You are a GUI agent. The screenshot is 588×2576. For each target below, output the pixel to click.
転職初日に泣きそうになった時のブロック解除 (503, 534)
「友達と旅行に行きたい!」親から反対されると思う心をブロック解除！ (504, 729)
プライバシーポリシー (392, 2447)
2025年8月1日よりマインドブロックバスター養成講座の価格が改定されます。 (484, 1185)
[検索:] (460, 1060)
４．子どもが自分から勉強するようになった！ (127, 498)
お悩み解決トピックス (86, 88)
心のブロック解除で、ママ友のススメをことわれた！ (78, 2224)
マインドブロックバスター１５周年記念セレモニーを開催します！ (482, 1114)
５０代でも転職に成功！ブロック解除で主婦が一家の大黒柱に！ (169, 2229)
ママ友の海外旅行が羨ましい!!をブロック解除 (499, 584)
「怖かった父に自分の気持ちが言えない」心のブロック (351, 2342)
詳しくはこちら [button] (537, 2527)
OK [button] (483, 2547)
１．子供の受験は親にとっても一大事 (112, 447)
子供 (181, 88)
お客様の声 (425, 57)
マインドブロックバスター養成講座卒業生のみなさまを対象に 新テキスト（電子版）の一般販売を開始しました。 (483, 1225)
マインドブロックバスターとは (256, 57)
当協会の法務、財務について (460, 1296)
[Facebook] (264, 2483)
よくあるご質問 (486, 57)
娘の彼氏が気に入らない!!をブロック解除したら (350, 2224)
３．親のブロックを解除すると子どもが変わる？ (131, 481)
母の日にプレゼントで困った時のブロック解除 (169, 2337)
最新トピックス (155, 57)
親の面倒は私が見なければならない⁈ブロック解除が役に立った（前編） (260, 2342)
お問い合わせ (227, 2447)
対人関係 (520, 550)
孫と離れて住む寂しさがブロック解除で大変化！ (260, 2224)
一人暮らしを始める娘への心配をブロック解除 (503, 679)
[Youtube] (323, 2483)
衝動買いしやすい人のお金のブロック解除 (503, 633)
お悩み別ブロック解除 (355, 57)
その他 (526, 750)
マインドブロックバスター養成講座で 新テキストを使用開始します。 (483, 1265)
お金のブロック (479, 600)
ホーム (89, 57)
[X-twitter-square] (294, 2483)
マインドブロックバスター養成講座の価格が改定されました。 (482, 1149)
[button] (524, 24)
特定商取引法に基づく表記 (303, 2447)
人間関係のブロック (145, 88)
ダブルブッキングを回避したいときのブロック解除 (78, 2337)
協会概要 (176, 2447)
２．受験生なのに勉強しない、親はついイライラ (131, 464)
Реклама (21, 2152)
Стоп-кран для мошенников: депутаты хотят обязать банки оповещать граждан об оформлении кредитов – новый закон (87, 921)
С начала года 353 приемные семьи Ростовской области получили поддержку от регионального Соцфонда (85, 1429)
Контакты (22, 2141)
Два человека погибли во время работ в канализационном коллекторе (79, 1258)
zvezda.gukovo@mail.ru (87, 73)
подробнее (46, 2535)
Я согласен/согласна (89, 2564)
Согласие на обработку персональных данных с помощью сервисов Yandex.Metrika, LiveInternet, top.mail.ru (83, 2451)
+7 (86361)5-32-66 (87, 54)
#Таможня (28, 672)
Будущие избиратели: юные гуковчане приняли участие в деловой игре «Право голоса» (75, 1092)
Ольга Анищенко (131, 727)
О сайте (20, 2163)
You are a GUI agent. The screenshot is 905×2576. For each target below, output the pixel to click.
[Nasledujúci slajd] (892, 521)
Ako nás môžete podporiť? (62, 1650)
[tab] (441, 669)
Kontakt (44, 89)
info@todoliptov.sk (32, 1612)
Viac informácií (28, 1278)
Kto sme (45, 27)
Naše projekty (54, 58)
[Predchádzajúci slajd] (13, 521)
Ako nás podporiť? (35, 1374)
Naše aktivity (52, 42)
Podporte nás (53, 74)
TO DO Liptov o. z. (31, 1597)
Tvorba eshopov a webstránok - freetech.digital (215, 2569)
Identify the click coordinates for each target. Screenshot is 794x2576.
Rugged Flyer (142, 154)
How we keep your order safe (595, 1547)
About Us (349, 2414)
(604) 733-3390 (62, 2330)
:::
» WHAT IS BEING ASKED
Search the records above for "podporiť". Copy each line where it is found.

» TASK OUTPUT
Ako nás môžete podporiť? (62, 1650)
Ako nás podporiť? (35, 1374)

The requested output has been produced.